Por: Diário Digital Castelo Branco com Lusa
O presidente do Chega, André Ventura, anunciou este sábado, dia 10 de Dezembro, que se vai recandidatar à liderança do partido no congresso que se vai realizar em Santarém, nos dias 27, 28 e 29 de janeiro de 2023.
“Anunciei imediatamente, após a aprovação do regulamento e a retificação pelos conselheiros das decisões que eu tinha tomado enquanto presidente do partido, que me recandidataria a mais um mandato e que esse mandato deverá ir até às eleições de 2026”, afirmou aos jornalistas, André Ventura, no final do Conselho Nacional que, como o Diário Digital Castelo Branco anunciou, decorreu em Castelo Branco.

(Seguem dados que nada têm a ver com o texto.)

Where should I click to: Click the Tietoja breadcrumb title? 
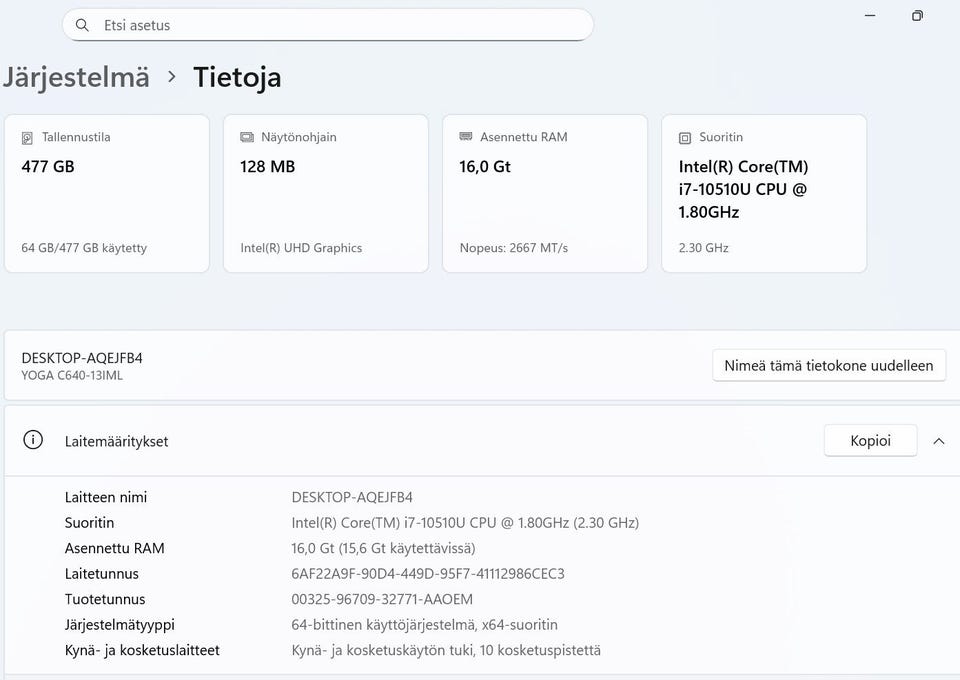[237, 77]
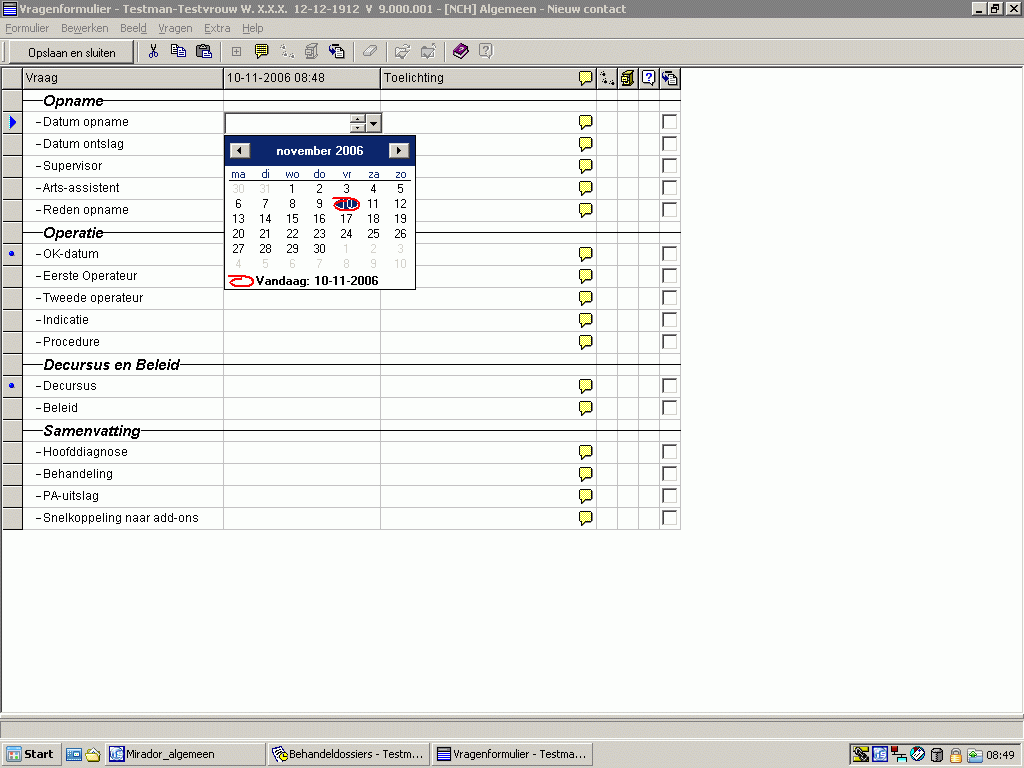Select day 23 in november calendar
1024x768 pixels.
pyautogui.click(x=319, y=234)
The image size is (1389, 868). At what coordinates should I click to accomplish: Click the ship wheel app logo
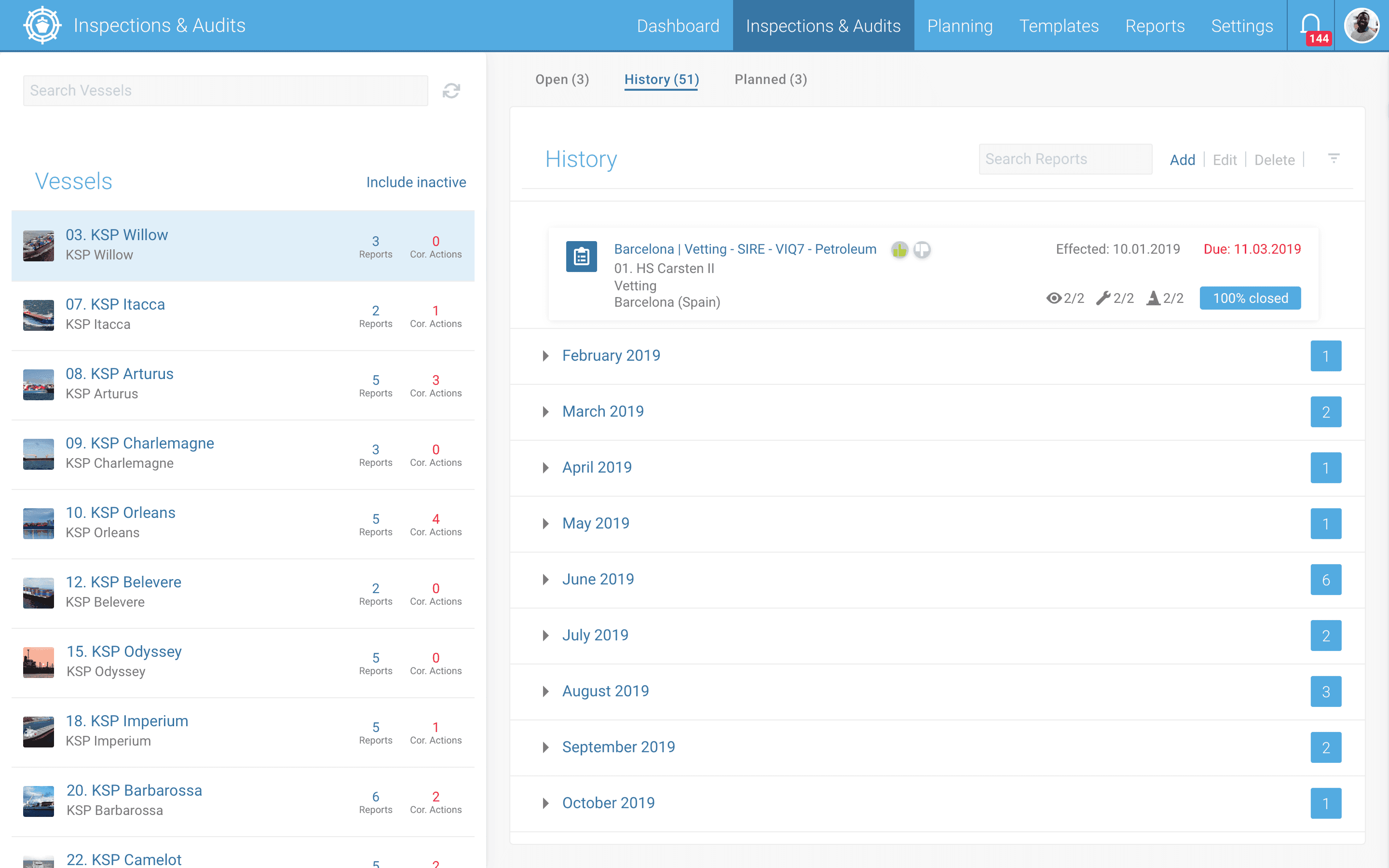(42, 25)
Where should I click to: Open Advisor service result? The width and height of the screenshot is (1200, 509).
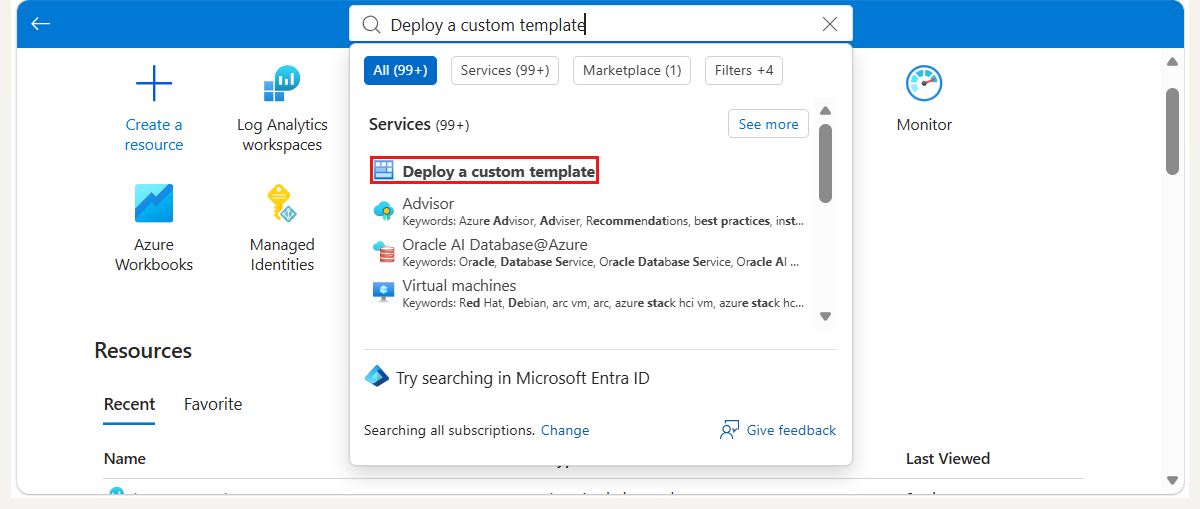(x=588, y=212)
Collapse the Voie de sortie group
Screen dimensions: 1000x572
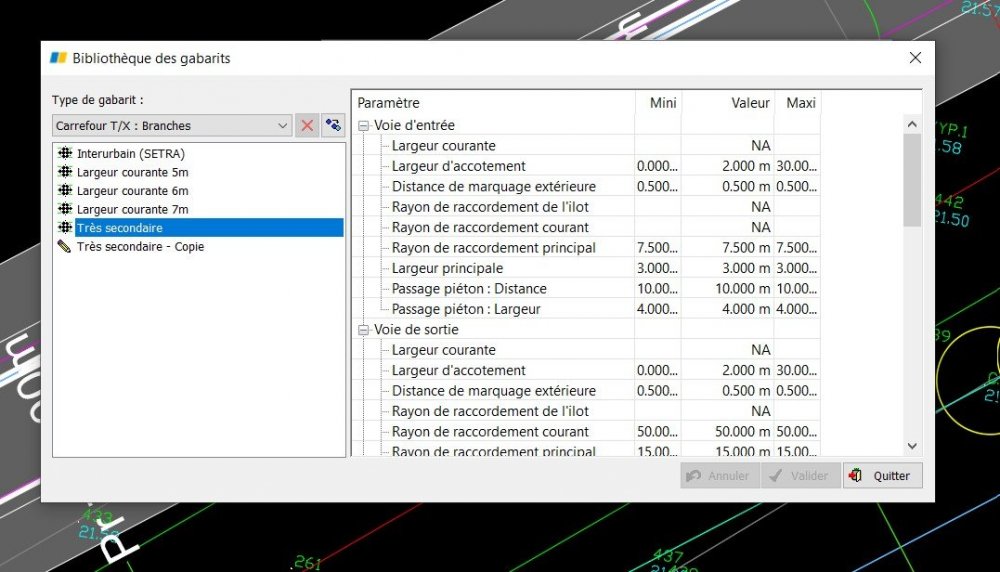(364, 330)
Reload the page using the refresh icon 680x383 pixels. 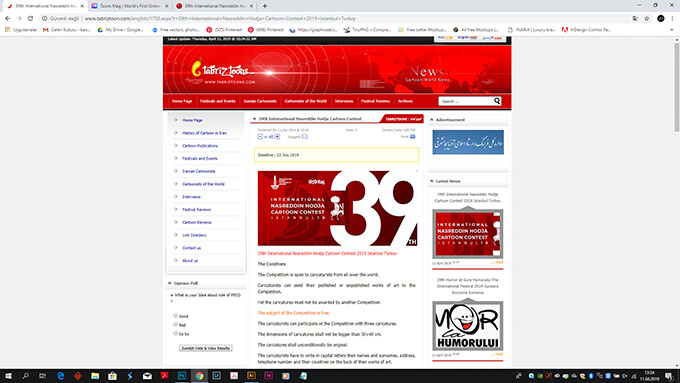(30, 19)

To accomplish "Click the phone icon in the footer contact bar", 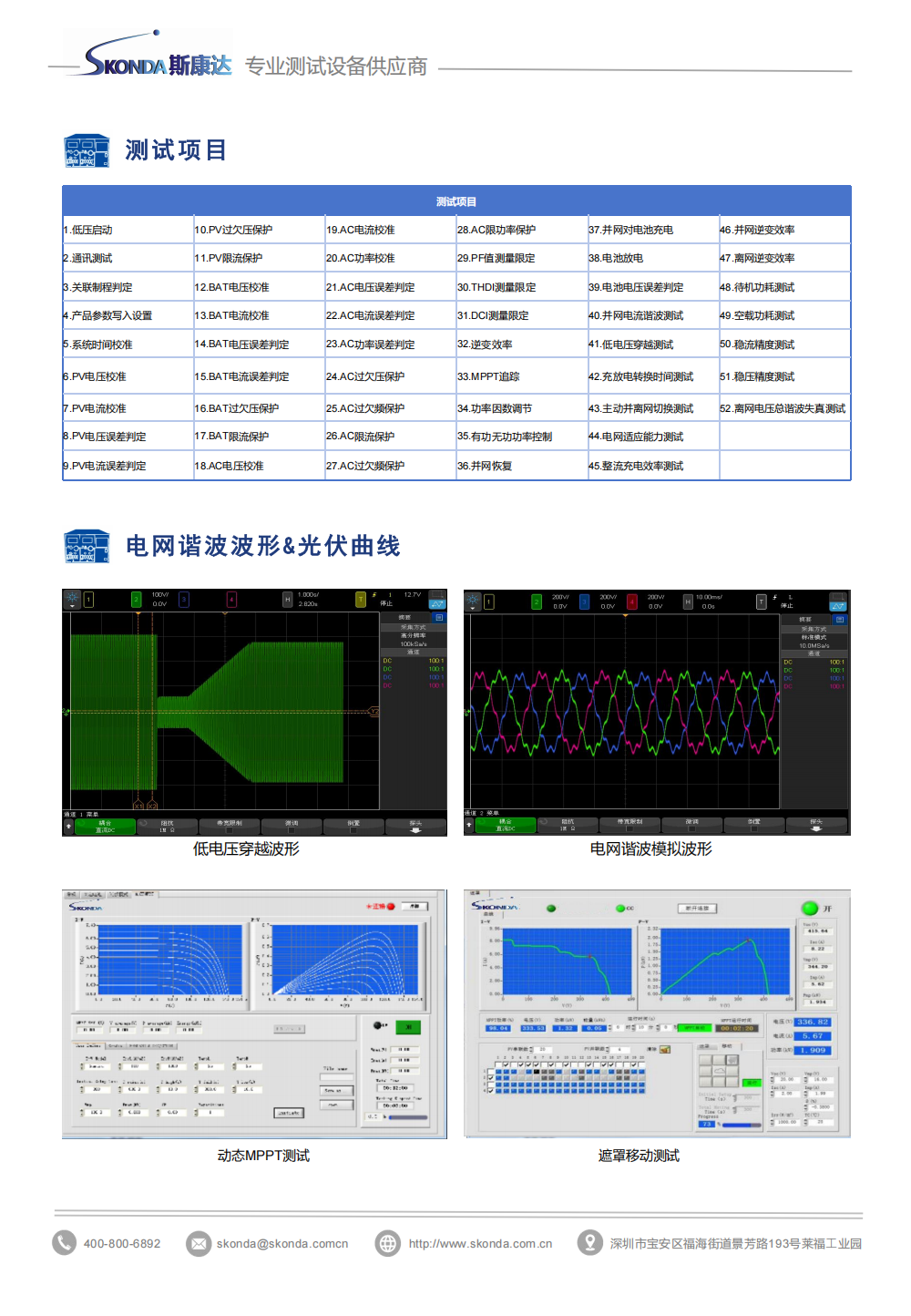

Esta reunião do partido serviu para marcar a próxima convenção, na sequência do chumbo dos estatutos pelo Tribunal Constitucional (TC), e ficou decidido que o congresso irá decorrer em Santarém, nos dias 27, 28 e 29 de janeiro de 2023.
“Foi uma grande vitória que a direção nacional teve hoje aqui neste Conselho Nacional. Os conselheiros nacionais reconheceram e aprovaram o regulamento eleitoral e funcionamento daquilo que será o V Congresso do Chega, que, devido à decisão do TC, terá que ser eletivo. Isto significa que estarão abertas novamente as candidaturas para a presidência do partido e para os diversos órgãos”, sublinhou.
A próxima eleição do líder do Chega não vai decorrer através de diretas, como tem sido até agora, mas em congresso uma vez que os estatutos que o TC considera que estão em vigor têm eleição em congresso.
André Ventura aproveitou para lançar um repto aos seus críticos internos, convidando-os a candidatarem-se à liderança do partido.
“Convidei todos aqueles que não se têm revisto na atual liderança para que, em vez de fazerem política de terra queimada na imprensa e nas redes sociais, se candidatem. Agora é o momento. Todos podem ser eleitos, todos se podem candidatar”, salientou.
O líder do Chega realçou ainda que não fazia sentido não se recandidatar.
“Tive uma legitimação no congresso da Batalha há pouco mais de um mês. Tivemos um congresso o ano passado, as eleições foram claras o resultado foi claro. Sair agora era fugir às minhas responsabilidades. Eu não fujo às minhas responsabilidades. Estou aqui para dar a cara outra vez”, concluiu.